O que as mulheres costumavam fazer para lidar com a menstruação me deixou pasma.

A menstruação faz parte da vida das mulheres desde o início dos tempos, pois é essencial para gerar vida. Apesar disso, a sociedade tem tentado esconder sua existência, transformando um processo completamente natural em tabu. Hoje, falar abertamente sobre sua menstruação é considerado de mau gosto em muitos países, e muitas mulheres sentem vergonha de pedir a alguém um absorvente quando é pega desprevenida.

Por causa desse esforço para esconder a menstruação o máximo possível, existe pouca informação disponível sobre como as mulheres lidavam com seu “período do mês” no passado. O que está claro, é que a variedade de produtos higiênicos que temos hoje nem sempre existiu, então, as mulheres tinham mesmo que se virar.

A primeira coisa a se ter em mente é que, no passado, as mulheres menstruavam bem menos do que atualmente. Isso porque elas se casavam muito mais cedo e não havia métodos contraceptivos, então elas ficavam grávidas e doentes com maior frequência, por isso não menstruavam, além de serem geralmente malnutridas, o que levava a uma menstruação irregular, além da expectativa de vida ser menor.

Do pouco que sabemos, parece que, em tempos remotos, as egípcias usavam papiros umedecidos, que inseriam na vagina, como um absorvente interno improvisado. Enquanto isso, as gregas usavam um pedaço de madeira amarrado com panos e outros materiais, e as romanas usavam um tipo de absorvente feito de lã e algodão. As mulheres indígenas dos Estados Unidos usavam casca de cedro, o que não parece um bom plano, mas, na verdade, é bem absorvente.

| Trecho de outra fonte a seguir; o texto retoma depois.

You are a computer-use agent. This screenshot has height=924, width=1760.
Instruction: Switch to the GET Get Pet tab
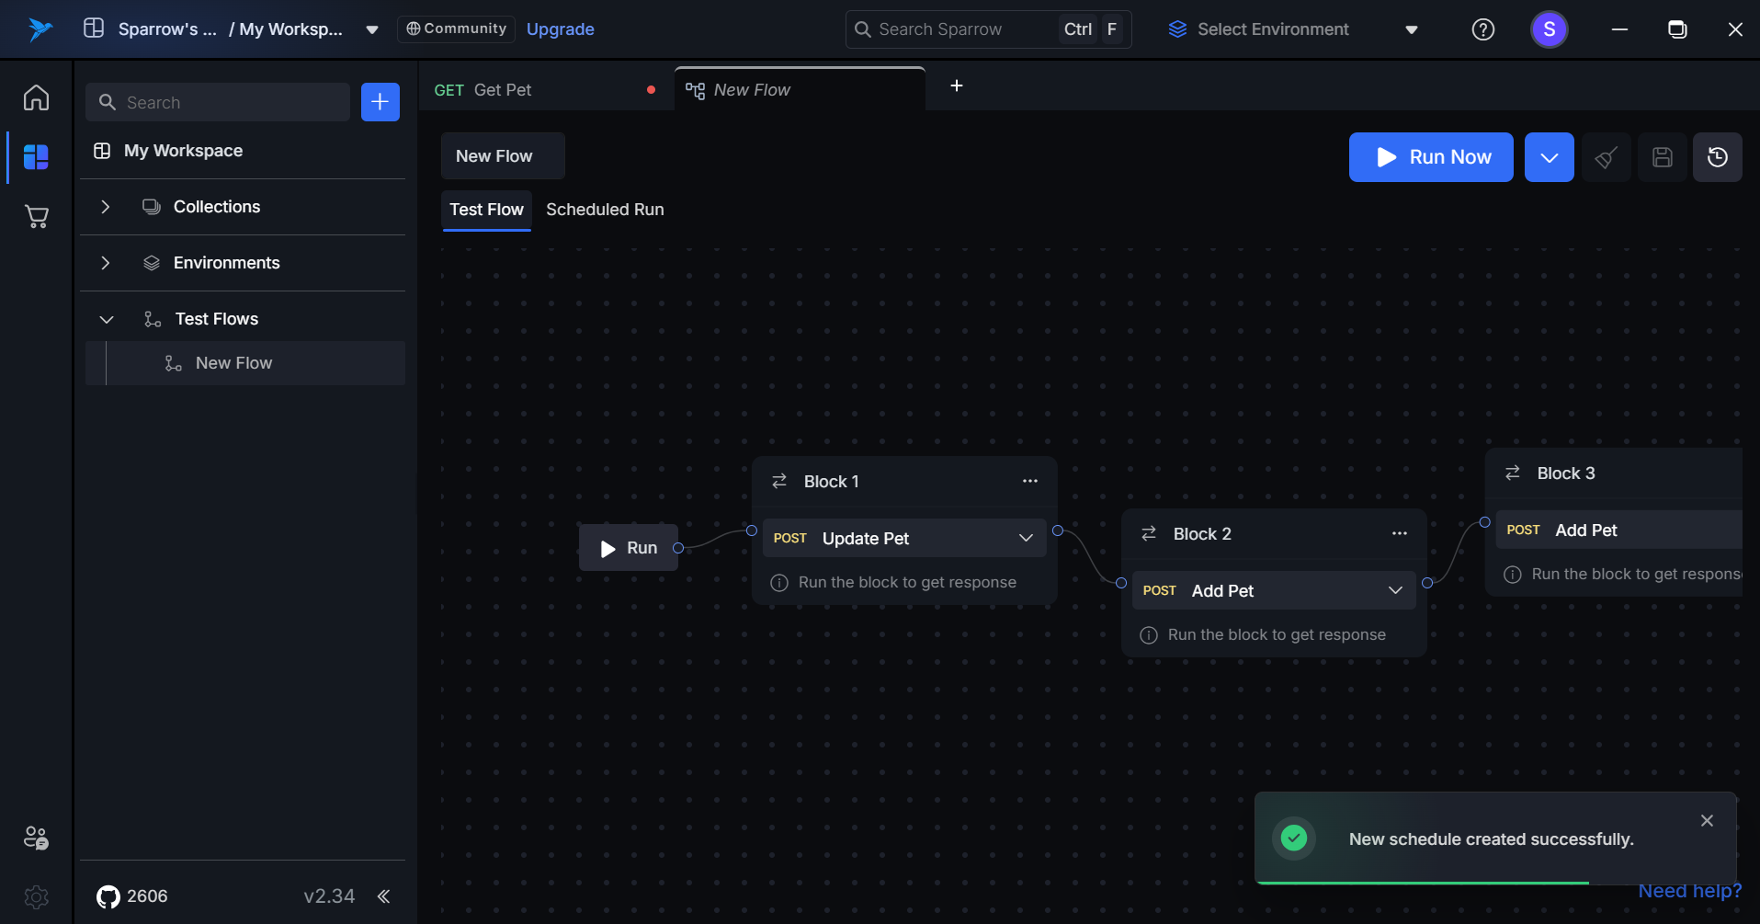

Se formos um pouco adiante no tempo, perceberemos que os hábitos de higiene definitivamente mudaram, mas não necessariamente para melhor. Na Idade Média, as mulheres não usavam nada para interromper o fluxo, sangrando diretamente em seus vestidos ou roupas íntimas. Para evitar que as pessoas notassem, elas usavam roupas de cores escuras. Mas a pior parte era que elas usavam a mesma roupa encharcada de sangue por vários dias, já que muitas mulheres de classe média ou baixa não podiam trocar ou comprar roupas regularmente, por questões financeiras.

Mas nos séculos 19 e 20, as coisas melhoraram um pouco: as mulheres usavam o que podiam, desde trapos a tecidos que podiam ser lavados e reutilizados. Finalmente, a produção em massa de absorventes começou em 1930, e as esponjas menstruais também eram utilizadas em 1940. Absorventes descartáveis também entraram em cena, mas eles tinham que ser presos com alfinetes ou cintos às calcinhas para mantê-los no lugar. Foi só em 1960 que alguém teve a ideia de fazê-los autocolantes.

Hoje, a situação é bem diferente: em muitos lugares se tem uma grande variedade de produtos, e nós podemos escolher qual o mais conveniente para as nossas necessidades, então, se não estivermos sofrendo com cólicas, quase dá para esquecer que estamos “naqueles dias”. E como as maneiras com que podemos lidar com a menstruação se multiplicaram e se tornaram mais visíveis, esperamos que essa evolução também se aplique na maneira como a sociedade enxerga a menstruação. Que ela seja aceita como algo natural e bonito, não algo a se esconder e se envergonhar.